Work required: In the records below, which lines include "will"? Copy them.

● ● ● ● ● ● ●

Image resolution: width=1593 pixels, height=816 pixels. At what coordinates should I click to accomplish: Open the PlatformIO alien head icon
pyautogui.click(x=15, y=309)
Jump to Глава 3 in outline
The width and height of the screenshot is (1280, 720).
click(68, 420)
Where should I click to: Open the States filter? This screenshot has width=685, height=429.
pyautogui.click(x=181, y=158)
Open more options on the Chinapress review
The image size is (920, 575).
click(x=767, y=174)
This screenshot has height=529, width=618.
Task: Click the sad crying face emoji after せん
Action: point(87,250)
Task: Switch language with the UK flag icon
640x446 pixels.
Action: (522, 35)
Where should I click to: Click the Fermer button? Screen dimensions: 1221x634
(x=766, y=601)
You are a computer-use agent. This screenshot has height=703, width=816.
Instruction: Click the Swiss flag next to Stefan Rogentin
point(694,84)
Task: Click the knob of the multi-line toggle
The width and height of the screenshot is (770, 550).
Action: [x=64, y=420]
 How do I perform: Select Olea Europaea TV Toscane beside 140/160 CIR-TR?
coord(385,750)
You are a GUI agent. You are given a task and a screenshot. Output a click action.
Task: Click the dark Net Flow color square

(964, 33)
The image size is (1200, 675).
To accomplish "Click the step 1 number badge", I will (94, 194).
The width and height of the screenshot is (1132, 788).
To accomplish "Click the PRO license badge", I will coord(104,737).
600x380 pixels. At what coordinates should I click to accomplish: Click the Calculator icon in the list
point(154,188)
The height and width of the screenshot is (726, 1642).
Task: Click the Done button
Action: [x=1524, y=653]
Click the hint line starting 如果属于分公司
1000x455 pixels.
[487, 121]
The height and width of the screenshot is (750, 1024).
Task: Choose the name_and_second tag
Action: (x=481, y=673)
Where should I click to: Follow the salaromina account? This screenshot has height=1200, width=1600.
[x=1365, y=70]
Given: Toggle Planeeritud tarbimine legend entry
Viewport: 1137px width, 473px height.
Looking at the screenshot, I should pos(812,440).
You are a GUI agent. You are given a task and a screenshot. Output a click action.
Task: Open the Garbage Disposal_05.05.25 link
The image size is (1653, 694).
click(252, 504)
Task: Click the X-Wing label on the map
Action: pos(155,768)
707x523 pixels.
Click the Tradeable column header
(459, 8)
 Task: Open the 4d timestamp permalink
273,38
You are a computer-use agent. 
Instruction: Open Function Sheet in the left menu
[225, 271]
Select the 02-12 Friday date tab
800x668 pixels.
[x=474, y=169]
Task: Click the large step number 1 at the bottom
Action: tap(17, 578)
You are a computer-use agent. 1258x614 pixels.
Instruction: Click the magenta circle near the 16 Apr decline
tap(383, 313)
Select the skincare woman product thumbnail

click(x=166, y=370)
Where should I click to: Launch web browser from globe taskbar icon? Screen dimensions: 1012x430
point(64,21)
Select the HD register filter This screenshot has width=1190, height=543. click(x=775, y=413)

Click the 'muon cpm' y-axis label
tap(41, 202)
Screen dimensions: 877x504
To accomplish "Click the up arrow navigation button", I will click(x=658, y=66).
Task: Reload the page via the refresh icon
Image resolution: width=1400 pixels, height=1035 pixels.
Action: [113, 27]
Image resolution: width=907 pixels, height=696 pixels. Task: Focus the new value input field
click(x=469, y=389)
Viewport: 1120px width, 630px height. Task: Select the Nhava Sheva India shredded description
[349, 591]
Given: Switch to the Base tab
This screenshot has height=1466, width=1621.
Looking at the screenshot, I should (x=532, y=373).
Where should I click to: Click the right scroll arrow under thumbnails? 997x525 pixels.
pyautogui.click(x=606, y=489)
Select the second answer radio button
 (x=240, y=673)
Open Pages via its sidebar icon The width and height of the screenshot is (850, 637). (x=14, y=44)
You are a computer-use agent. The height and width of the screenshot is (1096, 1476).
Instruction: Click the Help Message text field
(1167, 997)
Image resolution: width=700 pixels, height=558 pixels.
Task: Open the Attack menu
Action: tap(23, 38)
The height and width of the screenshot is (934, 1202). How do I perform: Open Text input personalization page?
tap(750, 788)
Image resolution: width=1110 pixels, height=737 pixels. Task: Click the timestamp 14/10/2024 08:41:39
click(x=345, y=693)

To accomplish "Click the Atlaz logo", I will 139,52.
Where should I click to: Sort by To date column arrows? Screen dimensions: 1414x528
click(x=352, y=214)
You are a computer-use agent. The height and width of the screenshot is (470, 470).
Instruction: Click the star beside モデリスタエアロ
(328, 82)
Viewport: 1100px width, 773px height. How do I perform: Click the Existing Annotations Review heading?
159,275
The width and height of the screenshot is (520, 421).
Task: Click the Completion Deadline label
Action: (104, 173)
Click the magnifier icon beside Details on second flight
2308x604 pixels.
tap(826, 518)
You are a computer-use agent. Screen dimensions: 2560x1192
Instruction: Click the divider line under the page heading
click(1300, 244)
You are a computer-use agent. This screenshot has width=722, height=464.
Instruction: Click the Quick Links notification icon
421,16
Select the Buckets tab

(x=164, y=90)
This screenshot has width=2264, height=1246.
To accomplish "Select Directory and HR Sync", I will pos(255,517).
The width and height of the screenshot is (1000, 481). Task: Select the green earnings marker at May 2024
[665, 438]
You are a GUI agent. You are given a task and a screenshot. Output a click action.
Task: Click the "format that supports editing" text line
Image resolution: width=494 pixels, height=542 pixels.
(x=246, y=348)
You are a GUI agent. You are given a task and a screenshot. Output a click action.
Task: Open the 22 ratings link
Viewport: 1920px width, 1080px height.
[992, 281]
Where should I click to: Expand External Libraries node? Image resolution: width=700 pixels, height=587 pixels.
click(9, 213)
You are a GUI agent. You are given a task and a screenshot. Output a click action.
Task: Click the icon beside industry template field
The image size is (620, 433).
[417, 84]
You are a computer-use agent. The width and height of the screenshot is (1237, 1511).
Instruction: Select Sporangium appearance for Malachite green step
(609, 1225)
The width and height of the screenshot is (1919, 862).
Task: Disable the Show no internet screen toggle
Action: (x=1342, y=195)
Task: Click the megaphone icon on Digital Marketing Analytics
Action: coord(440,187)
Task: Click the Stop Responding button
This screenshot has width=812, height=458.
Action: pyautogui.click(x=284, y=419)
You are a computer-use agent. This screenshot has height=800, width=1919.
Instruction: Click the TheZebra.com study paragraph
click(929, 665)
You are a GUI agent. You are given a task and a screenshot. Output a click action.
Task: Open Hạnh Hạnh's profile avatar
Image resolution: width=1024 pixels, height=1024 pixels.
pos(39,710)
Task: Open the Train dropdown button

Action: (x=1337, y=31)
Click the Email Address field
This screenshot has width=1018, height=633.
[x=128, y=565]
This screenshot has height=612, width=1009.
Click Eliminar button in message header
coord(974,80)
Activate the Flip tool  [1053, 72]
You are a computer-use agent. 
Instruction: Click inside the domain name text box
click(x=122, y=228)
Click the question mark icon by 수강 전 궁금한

● ● ● ● ● ● ●

Result:
To accomplish "Click the step 1 number badge", I will (94, 194).
To accomplish "Click the PRO license badge", I will coord(104,737).
To accomplish "Click the up arrow navigation button", I will click(x=658, y=66).
To accomplish "Click the Atlaz logo", I will 139,52.
To accomplish "Select Directory and HR Sync", I will pos(255,517).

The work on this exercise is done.